Fats — Your Long-Lasting Energy Reserve
Fats sometimes get a bad reputation, but your body absolutely needs them. Healthy fats support brain function, protect your organs, help absorb vitamins, and provide a long-lasting energy source for lower-intensity activities.
- Good sources: Avocados, nuts, seeds, olive oil, and fatty fish like salmon.
- Limit: Trans fats (found in many fried and processed foods) and excessive saturated fats.

The MyPlate Model
The USDA’s MyPlate is a simple visual guide to building a balanced meal. Imagine your plate divided into sections:
- Fruits and vegetables fill half the plate — they provide vitamins, minerals, fiber, and antioxidants.
- Grains fill about a quarter — choose whole grains over refined grains whenever possible.
- Protein fills the remaining quarter — vary your sources throughout the week.
- Dairy on the side — a glass of milk, a cup of yogurt, or a serving of cheese provides calcium for strong bones.
- Water — always have a glass of water with your meal. It is the best drink for hydration.
Micronutrients Athletes Should Know
While macronutrients get most of the attention, certain vitamins and minerals are especially important for active bodies:
- Calcium — Builds strong bones and teeth. Found in dairy products, fortified plant milks, broccoli, and almonds.
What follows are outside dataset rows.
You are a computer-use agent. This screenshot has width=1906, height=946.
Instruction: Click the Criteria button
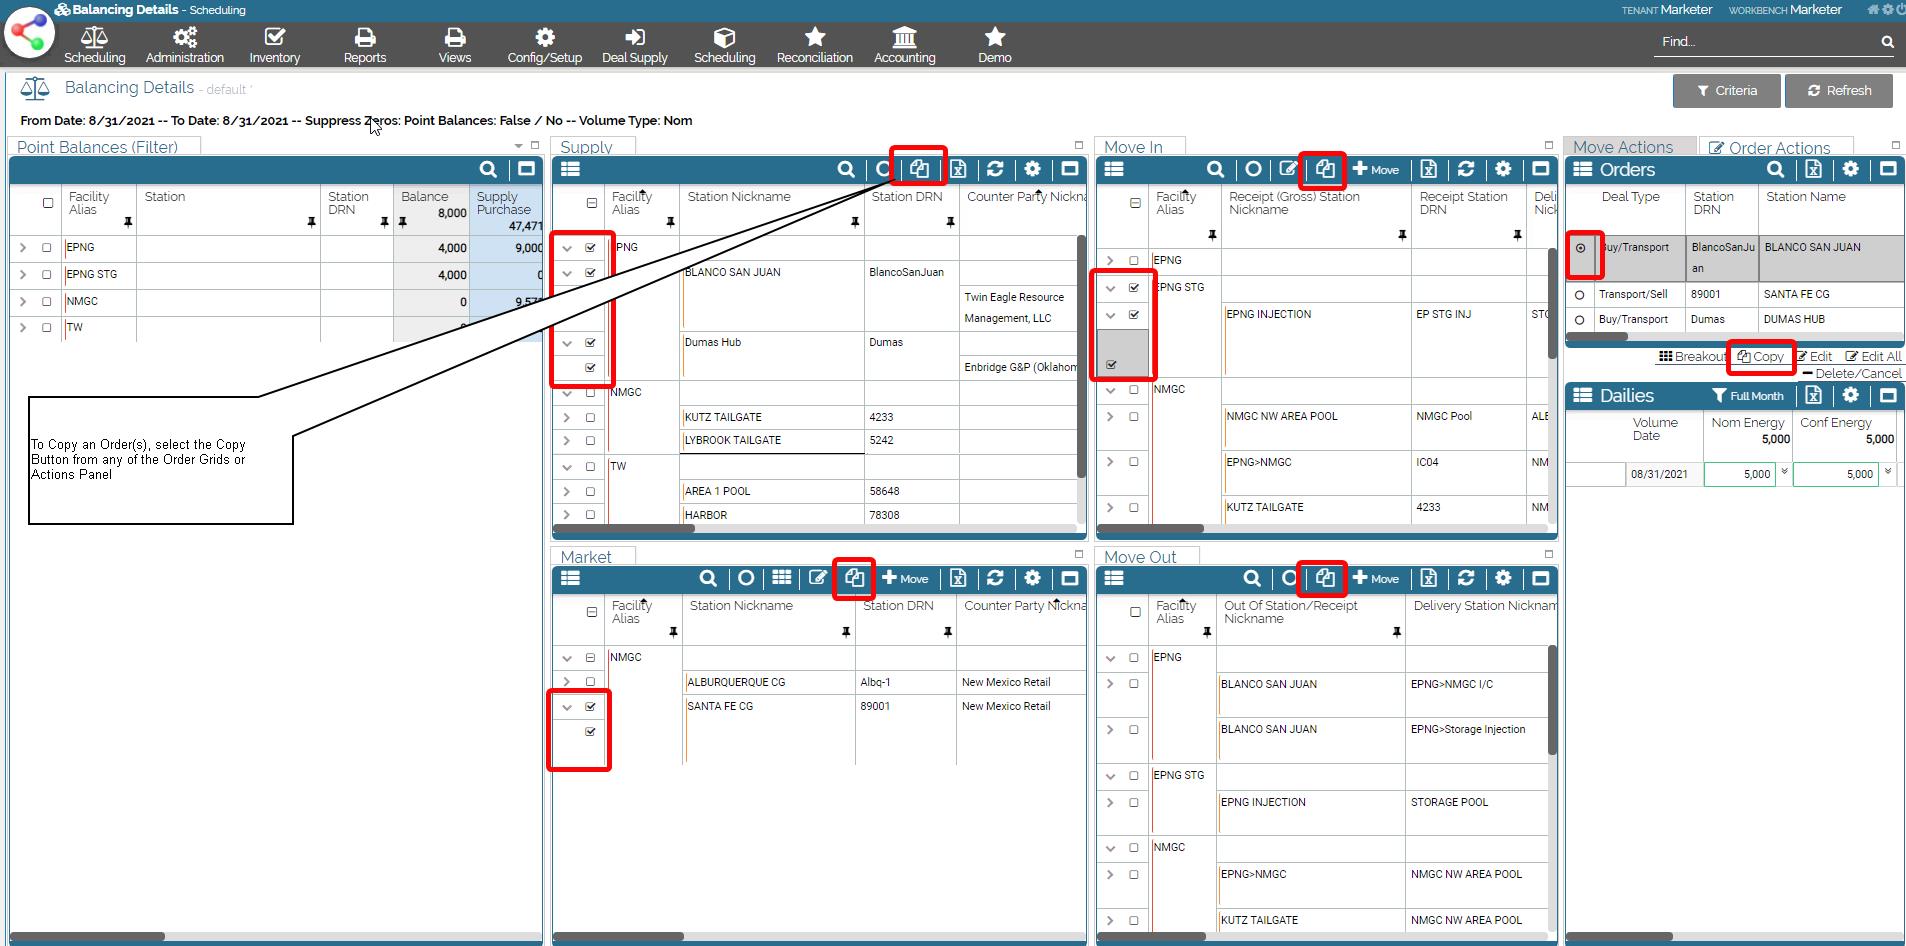1726,90
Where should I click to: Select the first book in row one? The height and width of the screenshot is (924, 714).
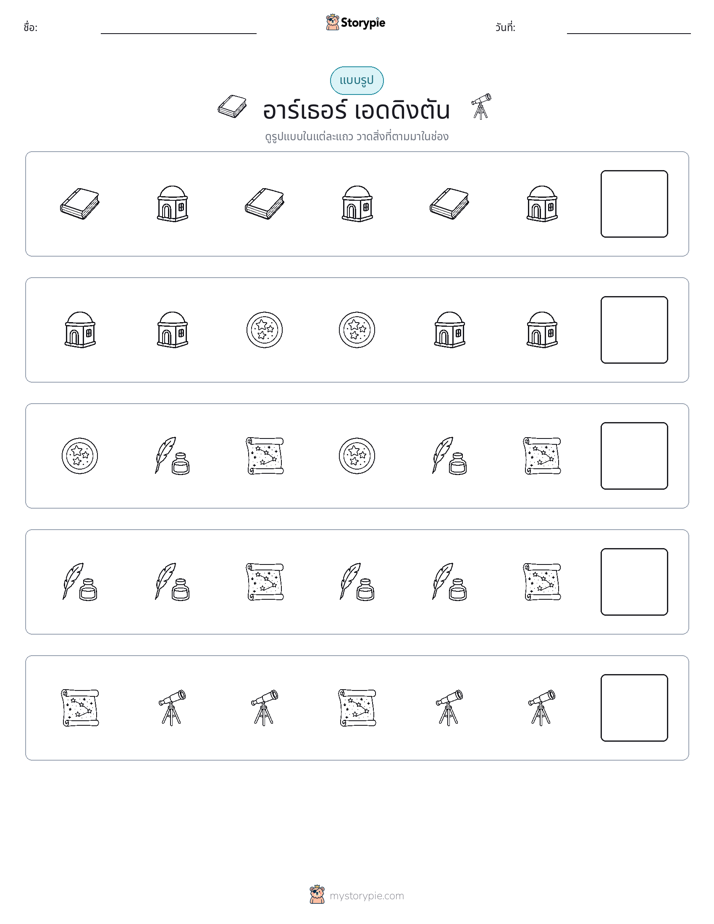(80, 204)
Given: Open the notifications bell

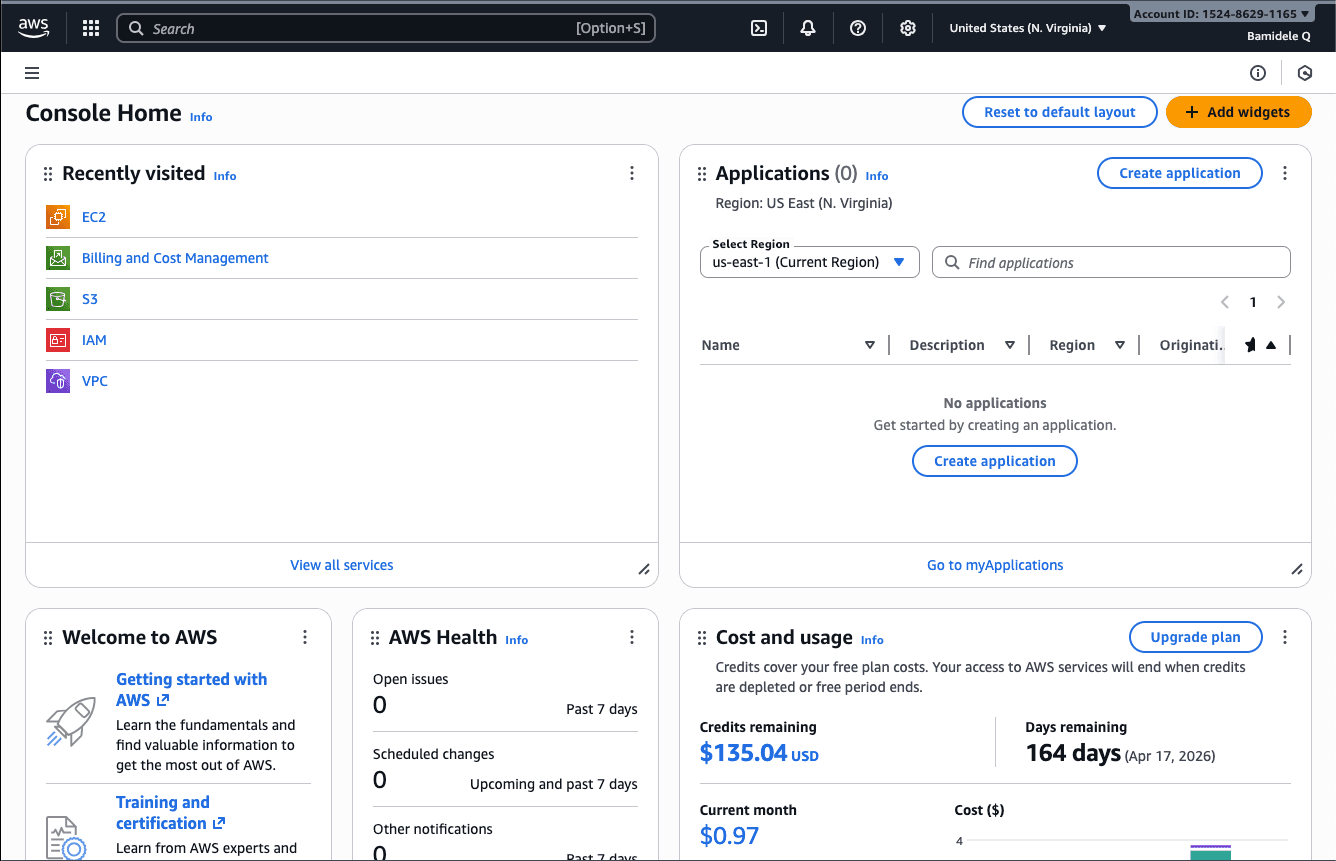Looking at the screenshot, I should [x=807, y=28].
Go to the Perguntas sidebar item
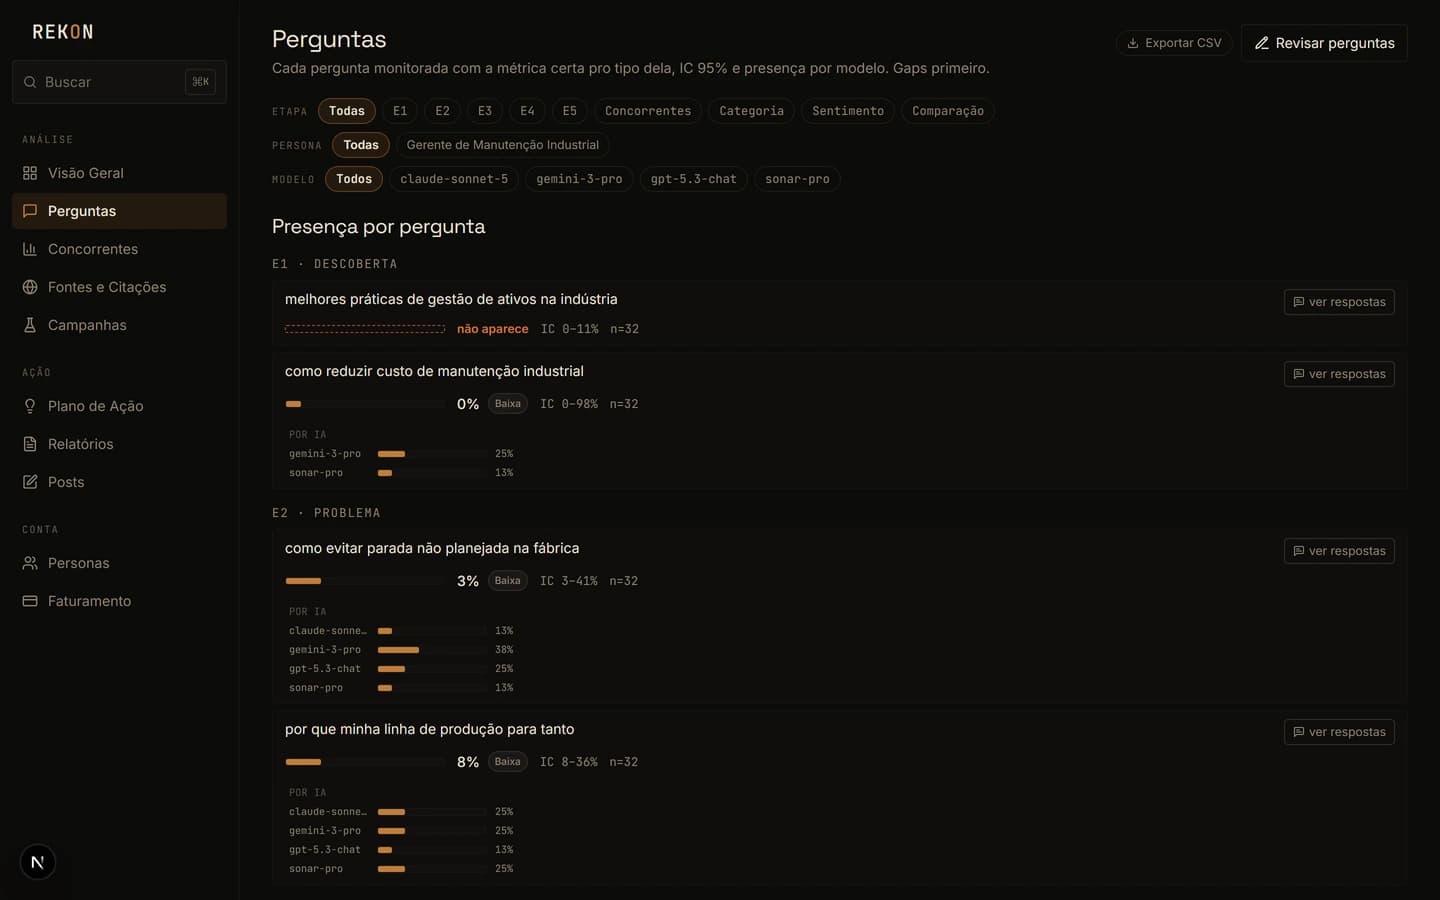1440x900 pixels. coord(119,211)
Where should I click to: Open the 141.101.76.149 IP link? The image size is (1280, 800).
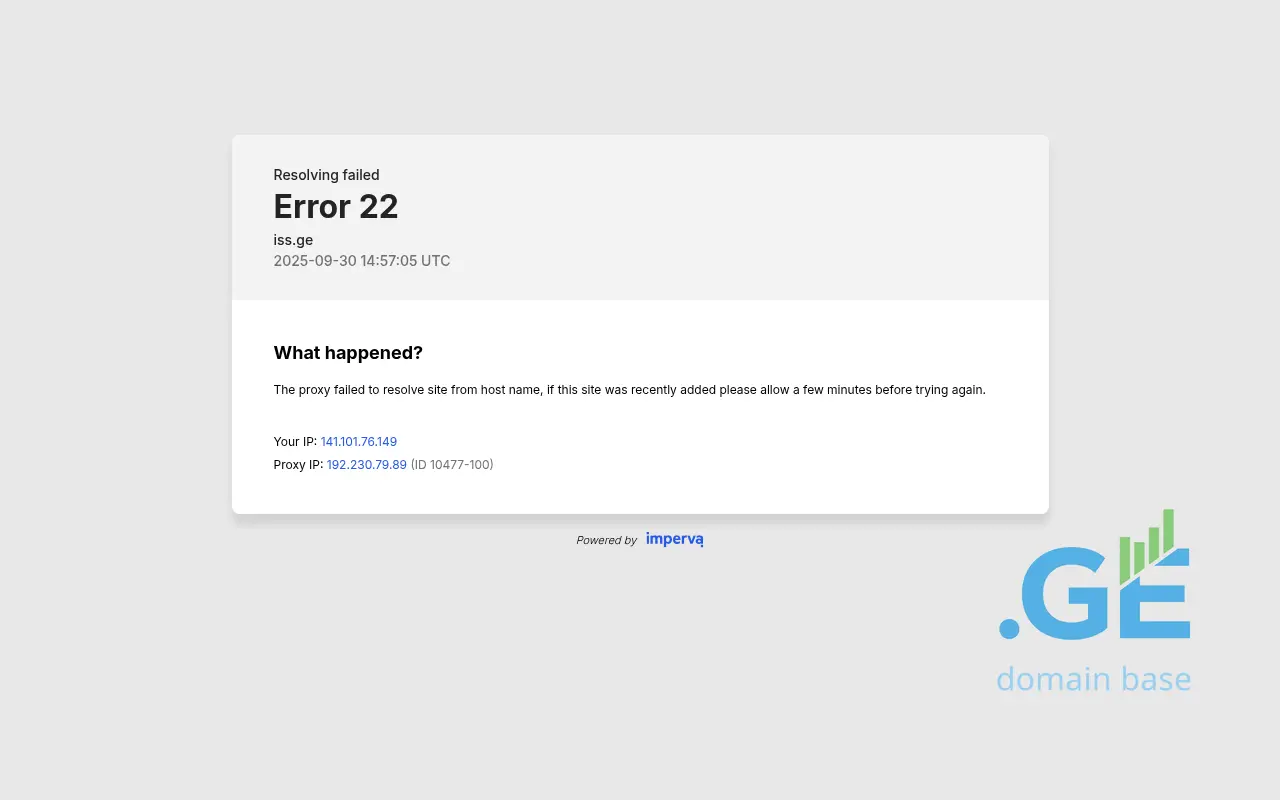click(x=358, y=441)
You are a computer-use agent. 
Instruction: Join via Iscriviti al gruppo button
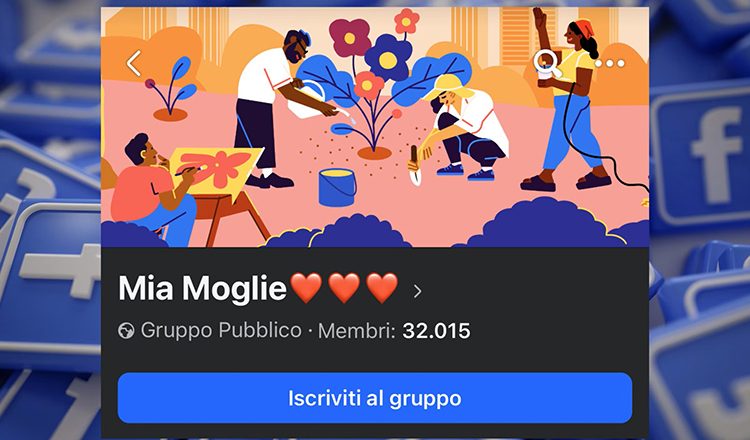tap(375, 398)
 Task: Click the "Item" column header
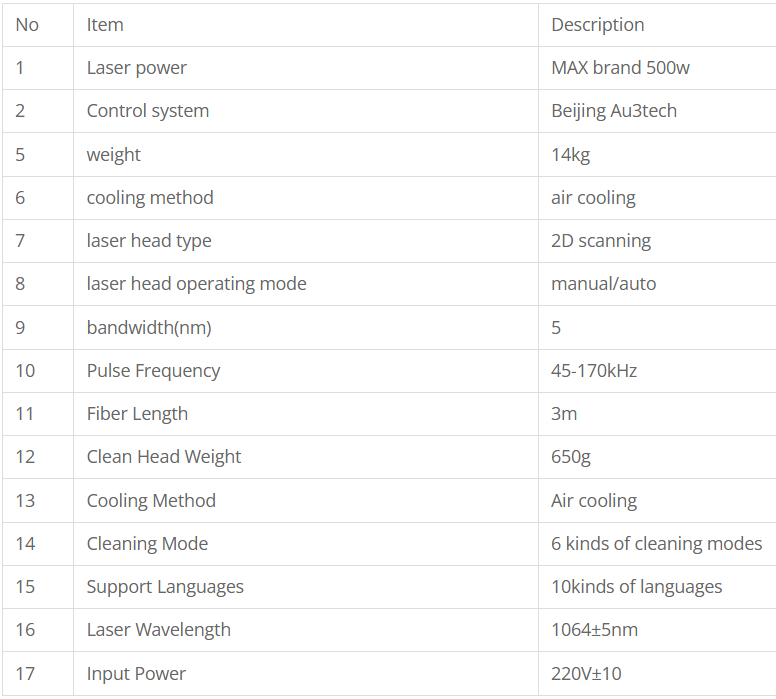coord(105,25)
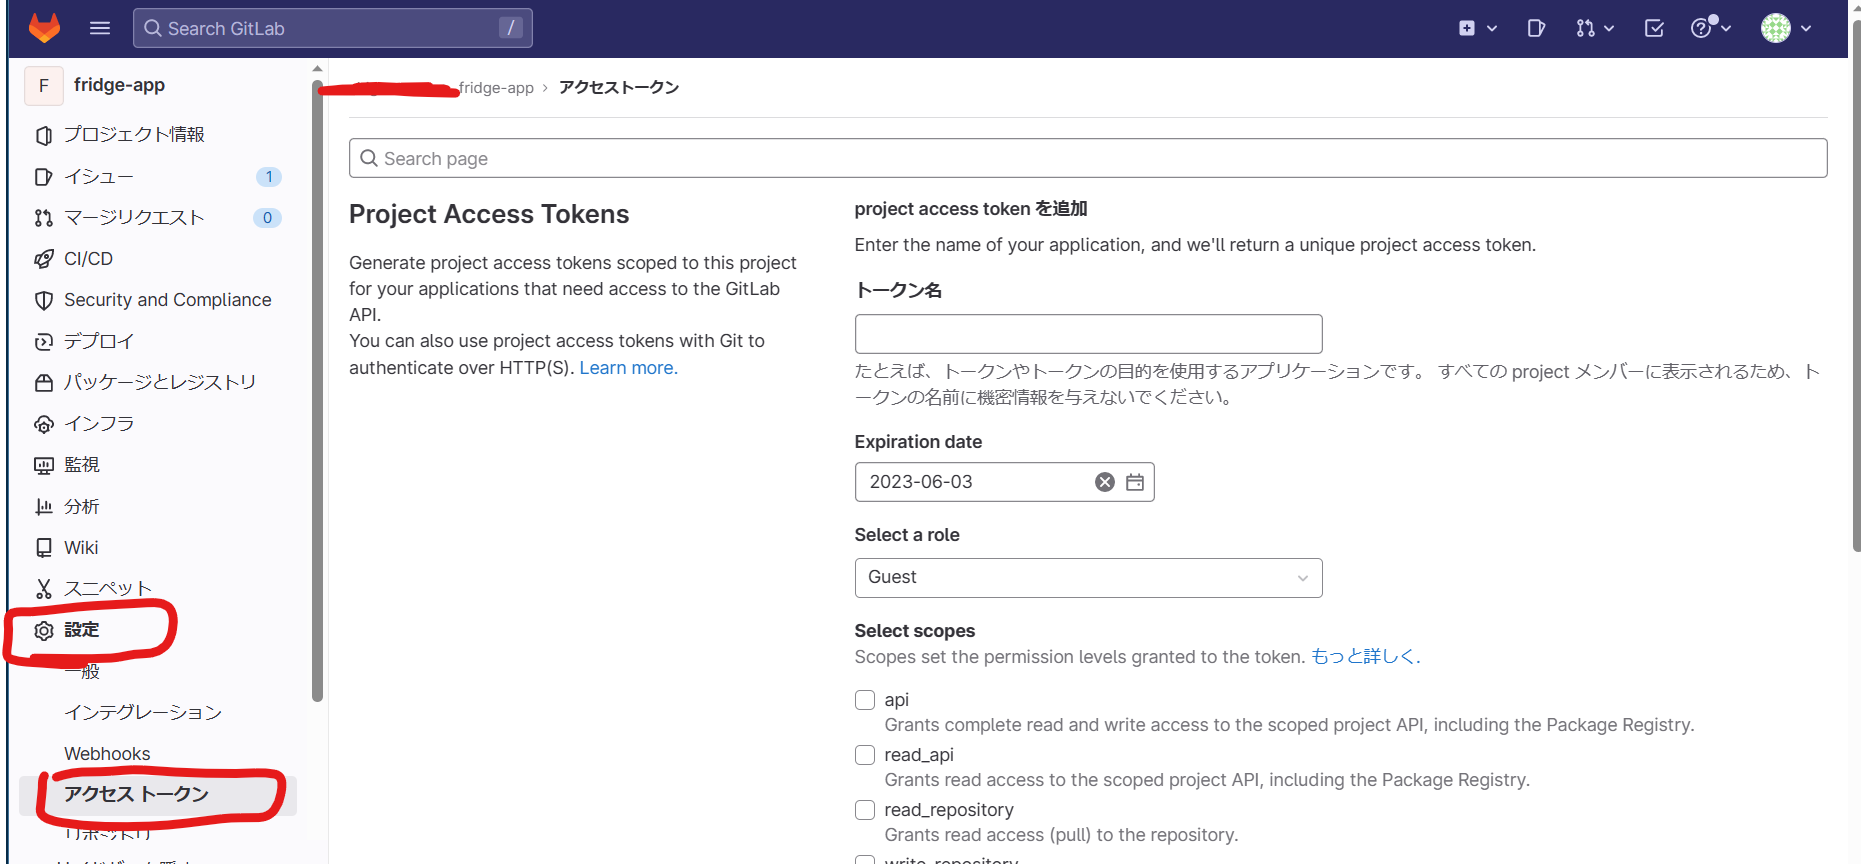This screenshot has width=1861, height=864.
Task: Tick the read_repository scope checkbox
Action: (x=865, y=810)
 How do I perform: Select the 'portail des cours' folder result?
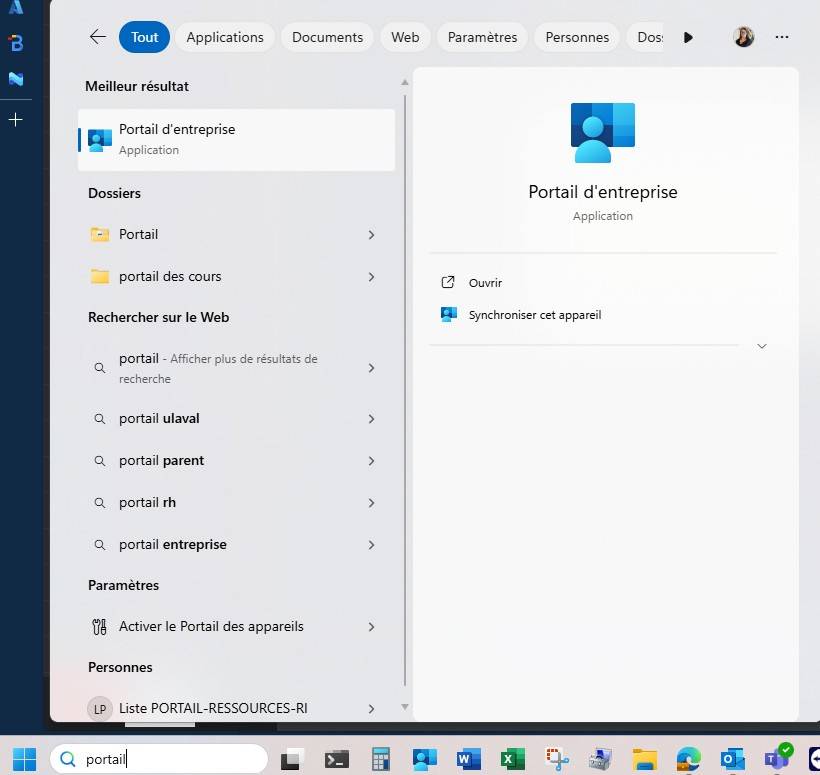point(170,277)
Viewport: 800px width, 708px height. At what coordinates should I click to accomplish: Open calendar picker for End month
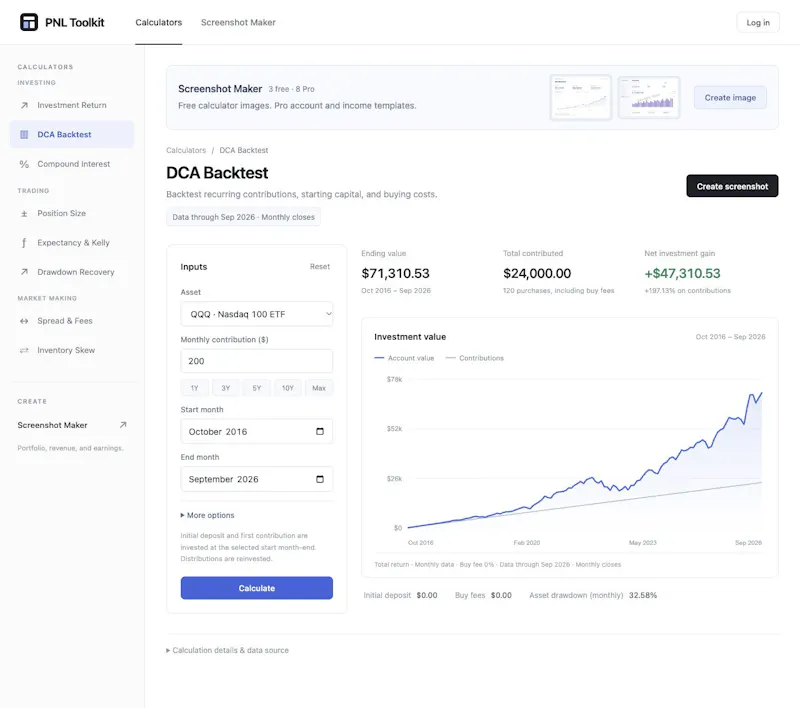[x=320, y=479]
- Iron — Carries oxygen in your blood to your muscles. Found in lean red meat, beans, spinach, and fortified cereals.
- Vitamin D — Helps your body absorb calcium and supports immune function. Found in sunlight exposure, fortified milk, eggs, and fatty fish.
- Potassium — Helps muscles contract and prevents cramps. Found in bananas, potatoes, oranges, and yogurt.
- B Vitamins — Help convert food into energy. Found in whole grains, eggs, lean meats, and leafy greens.
Eating for Training
What you eat and when you eat it matters during a training program:
Before exercise (1–3 hours before): Eat a meal or snack rich in carbohydrates with some protein. Examples: a peanut butter sandwich, oatmeal with fruit, or a banana with yogurt.
During exercise (over 60 minutes): Sip water or a sports drink. For very long sessions, a small carb-rich snack like an energy bar or handful of raisins can help.
After exercise (within 30–60 minutes): Eat a combination of carbs and protein to replenish energy stores and kickstart muscle repair. Examples: chocolate milk (a classic recovery drink), a turkey wrap, or a smoothie with fruit and protein.
Maintaining Your Own Healthy Diet
The requirement asks you to explain what you do to eat well. Here are some practical strategies:
- Eat breakfast every day. It jumpstarts your metabolism and gives you energy for the morning.
- Pack healthy snacks. Trail mix, fruit, yogurt, and granola bars are easy to carry and keep you fueled between meals.
- Drink water as your default beverage. Save sports drinks for during or after intense exercise.
- Read labels. Check serving sizes, sugar content, and ingredient lists. If sugar is one of the first three ingredients, it is probably not a great choice.
- Eat together. Family meals tend to be more balanced than eating alone or on the go.